■ **YOUR TASK**
What you return must be the lines of the data that hold the word "computer".

[Excerpts from a dataset]
[Start of section]
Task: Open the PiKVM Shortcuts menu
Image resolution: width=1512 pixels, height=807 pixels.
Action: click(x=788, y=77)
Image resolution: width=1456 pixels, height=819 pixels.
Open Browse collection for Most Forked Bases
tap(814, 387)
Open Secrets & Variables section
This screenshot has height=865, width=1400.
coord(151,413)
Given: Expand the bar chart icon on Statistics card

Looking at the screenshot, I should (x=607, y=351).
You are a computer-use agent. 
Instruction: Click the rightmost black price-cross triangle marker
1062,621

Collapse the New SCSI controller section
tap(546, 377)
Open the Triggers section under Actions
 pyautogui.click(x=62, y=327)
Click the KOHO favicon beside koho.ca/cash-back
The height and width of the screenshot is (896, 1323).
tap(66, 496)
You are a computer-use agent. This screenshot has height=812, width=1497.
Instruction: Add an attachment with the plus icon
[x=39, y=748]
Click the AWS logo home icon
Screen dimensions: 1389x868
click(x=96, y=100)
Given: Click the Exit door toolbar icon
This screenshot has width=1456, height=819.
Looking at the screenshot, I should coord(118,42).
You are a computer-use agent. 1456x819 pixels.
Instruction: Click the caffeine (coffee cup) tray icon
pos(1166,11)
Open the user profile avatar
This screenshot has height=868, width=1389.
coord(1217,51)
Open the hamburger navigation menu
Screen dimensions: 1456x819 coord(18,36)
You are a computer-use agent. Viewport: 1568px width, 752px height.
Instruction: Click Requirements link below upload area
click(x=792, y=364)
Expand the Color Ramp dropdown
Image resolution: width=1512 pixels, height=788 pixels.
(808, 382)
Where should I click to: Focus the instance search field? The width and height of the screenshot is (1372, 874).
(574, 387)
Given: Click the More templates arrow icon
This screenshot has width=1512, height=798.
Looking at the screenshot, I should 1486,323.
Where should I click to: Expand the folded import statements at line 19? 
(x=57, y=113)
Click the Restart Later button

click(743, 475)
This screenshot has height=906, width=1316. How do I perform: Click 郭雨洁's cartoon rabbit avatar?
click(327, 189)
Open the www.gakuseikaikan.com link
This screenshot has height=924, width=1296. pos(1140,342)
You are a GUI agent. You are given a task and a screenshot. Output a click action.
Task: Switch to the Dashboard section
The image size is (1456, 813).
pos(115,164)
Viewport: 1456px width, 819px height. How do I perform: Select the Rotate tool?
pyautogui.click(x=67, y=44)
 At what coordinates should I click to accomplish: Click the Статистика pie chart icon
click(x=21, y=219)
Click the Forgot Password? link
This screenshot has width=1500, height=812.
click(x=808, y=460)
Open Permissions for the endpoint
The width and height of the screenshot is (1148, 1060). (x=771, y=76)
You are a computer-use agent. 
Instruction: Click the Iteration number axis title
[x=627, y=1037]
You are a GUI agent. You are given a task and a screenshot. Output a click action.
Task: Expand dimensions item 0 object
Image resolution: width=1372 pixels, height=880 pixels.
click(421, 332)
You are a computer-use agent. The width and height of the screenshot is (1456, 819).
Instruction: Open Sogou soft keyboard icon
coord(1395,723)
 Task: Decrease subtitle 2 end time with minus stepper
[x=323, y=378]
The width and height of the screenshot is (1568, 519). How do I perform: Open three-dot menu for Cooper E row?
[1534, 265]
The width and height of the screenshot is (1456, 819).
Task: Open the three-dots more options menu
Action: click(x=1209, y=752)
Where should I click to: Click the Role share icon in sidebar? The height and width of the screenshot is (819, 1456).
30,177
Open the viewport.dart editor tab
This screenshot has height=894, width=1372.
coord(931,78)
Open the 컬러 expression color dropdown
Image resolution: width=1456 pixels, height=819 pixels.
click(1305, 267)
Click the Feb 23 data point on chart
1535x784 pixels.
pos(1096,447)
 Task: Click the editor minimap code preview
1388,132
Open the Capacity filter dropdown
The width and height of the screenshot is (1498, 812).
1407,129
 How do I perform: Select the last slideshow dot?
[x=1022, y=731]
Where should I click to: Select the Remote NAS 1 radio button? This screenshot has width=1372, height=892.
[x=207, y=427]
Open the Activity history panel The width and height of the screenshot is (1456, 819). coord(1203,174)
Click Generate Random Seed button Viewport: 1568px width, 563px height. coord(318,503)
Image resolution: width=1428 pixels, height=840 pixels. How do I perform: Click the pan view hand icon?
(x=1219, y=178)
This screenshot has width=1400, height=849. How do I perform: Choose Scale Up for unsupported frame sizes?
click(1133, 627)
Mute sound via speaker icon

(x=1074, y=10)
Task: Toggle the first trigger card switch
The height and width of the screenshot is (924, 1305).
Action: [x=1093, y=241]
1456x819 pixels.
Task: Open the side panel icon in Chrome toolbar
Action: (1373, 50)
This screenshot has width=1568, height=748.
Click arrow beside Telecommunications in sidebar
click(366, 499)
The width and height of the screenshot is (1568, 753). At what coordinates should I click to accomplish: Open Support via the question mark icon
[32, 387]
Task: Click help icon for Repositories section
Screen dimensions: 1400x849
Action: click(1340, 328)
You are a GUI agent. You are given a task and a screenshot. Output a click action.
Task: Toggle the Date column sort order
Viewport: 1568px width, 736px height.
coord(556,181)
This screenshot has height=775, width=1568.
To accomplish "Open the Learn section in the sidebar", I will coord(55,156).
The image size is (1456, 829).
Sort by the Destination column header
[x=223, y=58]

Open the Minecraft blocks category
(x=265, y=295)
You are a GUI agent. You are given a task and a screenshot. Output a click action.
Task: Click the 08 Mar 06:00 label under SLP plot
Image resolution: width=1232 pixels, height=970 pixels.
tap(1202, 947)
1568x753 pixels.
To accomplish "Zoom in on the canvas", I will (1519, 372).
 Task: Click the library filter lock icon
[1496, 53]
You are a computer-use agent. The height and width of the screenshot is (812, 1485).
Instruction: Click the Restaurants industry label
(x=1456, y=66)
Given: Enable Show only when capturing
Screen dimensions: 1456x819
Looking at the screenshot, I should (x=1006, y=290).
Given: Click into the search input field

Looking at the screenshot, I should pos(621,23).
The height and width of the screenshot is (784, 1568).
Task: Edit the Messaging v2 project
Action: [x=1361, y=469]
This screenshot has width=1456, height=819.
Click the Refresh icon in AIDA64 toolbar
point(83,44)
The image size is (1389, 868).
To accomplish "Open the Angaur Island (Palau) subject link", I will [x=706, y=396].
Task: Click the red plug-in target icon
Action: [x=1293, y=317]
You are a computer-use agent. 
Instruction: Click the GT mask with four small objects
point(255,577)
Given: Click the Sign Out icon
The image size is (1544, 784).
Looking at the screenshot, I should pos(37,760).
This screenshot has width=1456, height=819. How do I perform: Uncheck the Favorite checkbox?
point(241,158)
[End of section]
■ **REPLY**
You are a computer-use agent. 
You are a computer-use agent. This screenshot has height=812, width=1497.
You are a computer-use agent. 1456x819 pixels.
You are a computer-use agent. Viewport: 1568px width, 752px height.
You are a computer-use agent. 
You are a computer-use agent. The width and height of the screenshot is (1456, 819).
You are a computer-use agent. The height and width of the screenshot is (812, 1485).
You are a computer-use agent. 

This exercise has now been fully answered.